Data for this task Start Marker
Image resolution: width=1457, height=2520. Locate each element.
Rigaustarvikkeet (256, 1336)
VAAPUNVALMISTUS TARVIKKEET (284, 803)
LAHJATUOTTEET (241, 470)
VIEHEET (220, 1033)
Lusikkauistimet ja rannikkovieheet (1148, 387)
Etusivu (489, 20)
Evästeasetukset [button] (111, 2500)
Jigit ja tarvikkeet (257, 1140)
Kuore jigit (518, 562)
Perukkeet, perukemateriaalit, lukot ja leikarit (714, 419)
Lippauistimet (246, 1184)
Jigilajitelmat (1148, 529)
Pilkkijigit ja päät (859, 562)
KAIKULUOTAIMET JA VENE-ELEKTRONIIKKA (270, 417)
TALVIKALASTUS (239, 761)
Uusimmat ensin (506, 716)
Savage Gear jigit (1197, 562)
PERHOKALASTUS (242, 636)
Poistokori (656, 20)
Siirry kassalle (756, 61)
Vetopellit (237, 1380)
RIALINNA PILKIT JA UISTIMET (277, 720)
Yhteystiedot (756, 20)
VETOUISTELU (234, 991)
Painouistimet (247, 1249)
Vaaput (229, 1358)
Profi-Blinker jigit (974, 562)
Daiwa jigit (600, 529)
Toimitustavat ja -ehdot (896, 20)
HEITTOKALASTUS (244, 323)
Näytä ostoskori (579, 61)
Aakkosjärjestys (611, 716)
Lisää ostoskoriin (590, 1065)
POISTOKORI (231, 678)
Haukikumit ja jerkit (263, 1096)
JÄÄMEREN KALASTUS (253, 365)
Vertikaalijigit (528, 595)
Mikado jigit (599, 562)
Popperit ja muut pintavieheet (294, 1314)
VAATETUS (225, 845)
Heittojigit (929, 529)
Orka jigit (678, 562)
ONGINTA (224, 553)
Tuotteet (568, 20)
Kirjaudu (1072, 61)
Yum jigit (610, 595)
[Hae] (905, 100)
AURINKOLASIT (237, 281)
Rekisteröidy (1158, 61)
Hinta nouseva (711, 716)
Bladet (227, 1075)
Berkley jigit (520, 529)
Data for this task End Marker
Retype exactly, and only, the lines that run from the one with "RIALINNA PILKIT JA UISTIMET (277, 720)" through the final line of the entries.

Written answer =>
RIALINNA PILKIT JA UISTIMET (277, 720)
Yhteystiedot (756, 20)
VETOUISTELU (234, 991)
Painouistimet (247, 1249)
Vaaput (229, 1358)
Profi-Blinker jigit (974, 562)
Daiwa jigit (600, 529)
Toimitustavat ja -ehdot (896, 20)
HEITTOKALASTUS (244, 323)
Näytä ostoskori (579, 61)
Aakkosjärjestys (611, 716)
Lisää ostoskoriin (590, 1065)
POISTOKORI (231, 678)
Haukikumit ja jerkit (263, 1096)
JÄÄMEREN KALASTUS (253, 365)
Vertikaalijigit (528, 595)
Mikado jigit (599, 562)
Popperit ja muut pintavieheet (294, 1314)
VAATETUS (225, 845)
Heittojigit (929, 529)
Orka jigit (678, 562)
ONGINTA (224, 553)
Tuotteet (568, 20)
Kirjaudu (1072, 61)
Yum jigit (610, 595)
[Hae] (905, 100)
AURINKOLASIT (237, 281)
Rekisteröidy (1158, 61)
Hinta nouseva (711, 716)
Bladet (227, 1075)
Berkley jigit (520, 529)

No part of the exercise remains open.